Light can only be focused down to a certain level, referred to as the Abbe limit. At this point, to a traditional optical microscope, objects that are closer than this limit would appear as one. Under certain conditions, however, these rules can be broken, using van der Waals crystals; these crystals are layered and possess semiconductor properties that allow for on-demand optical carrier injection.
In these specific instances, light can be confined without limit, enabling imaging of even the smallest of objects.
In terms of the crystal’s layered structure, the consequent strong anisotropy of the electronic structure is conducive for electronic hyperbolicity, or the ability to pass nanolight through its structure, said Aaron Sternbach, a graduate student in Columbia’s Department of Physics.

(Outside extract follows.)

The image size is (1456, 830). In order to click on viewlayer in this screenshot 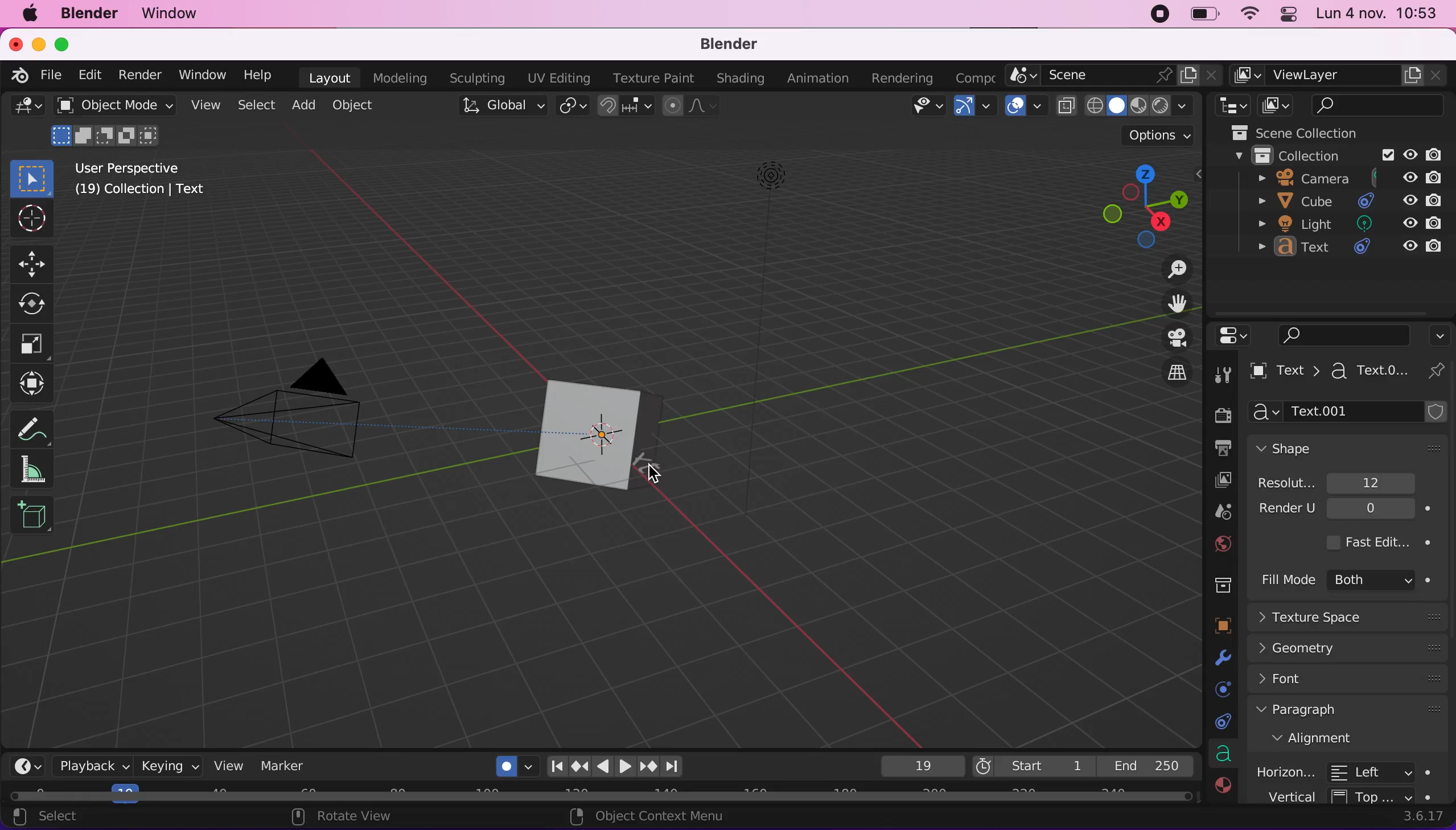, I will do `click(1214, 481)`.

By illuminating the crystal with a pulse of light, the team changed the crystal’s electronic structure.
“The absorption process promotes electronic charge carriers, or electron-hole pairs, to an excited state. In the excited state, the charge carriers can reflect mid-infrared light, but since this is an anisotropic layered crystal, only light incident from the ‘top down’ is reflected while the crystal remains transmissive for light of the same frequency which is incident from the ‘side’ — which satisfies the precondition for hyperbolicity,” Sternbach told Photonics Media. “The best name I can think of for this process is ‘optical carrier injection.’”
The new structure arising from this reorganization enables superfine nanoscale details to be transported through the crystal where they could be imaged on the surface.
However, the technology isn’t without its drawbacks.
“A big challenge with hyperbolicity rooted in electronic processes is the relatively high loss within the crystals. Losses can be mitigated at low temperatures, or potentially in other crystals that are less sensitive to temperature-driven fluctuations,” Sternbach said. “Mitigating losses and thereby improving the photonic quality factors in hyperbolic crystals rooted in electronic processes are likely to be subjects of next-generation research.”
As far as next steps, because the discovery shows a method of accessing hyperbolic properties on demand and on ultrafast timescales, Sternbach believes that there will be more research efforts focusing on areas where light plays a dual role in programming quantum matter and in investigating emergent optically driven phases with nano-optics.
“We are also likely to see further reports where electronic forms of hyperbolicity are uncovered,” Sternbach said.
Dmitri Basov, the Higgins Professor of Physics at Columbia University and senior author on the research paper, expressed similar sentiment. “Laser pulses allowed us to create a new electronic state in this prototypical semiconductor, if only for a few picoseconds,” he said. “This discovery puts us on track toward optically programmable quantum phases in new materials.”
The research was published in Science (www.doi.org/10.1126/science.abe9163).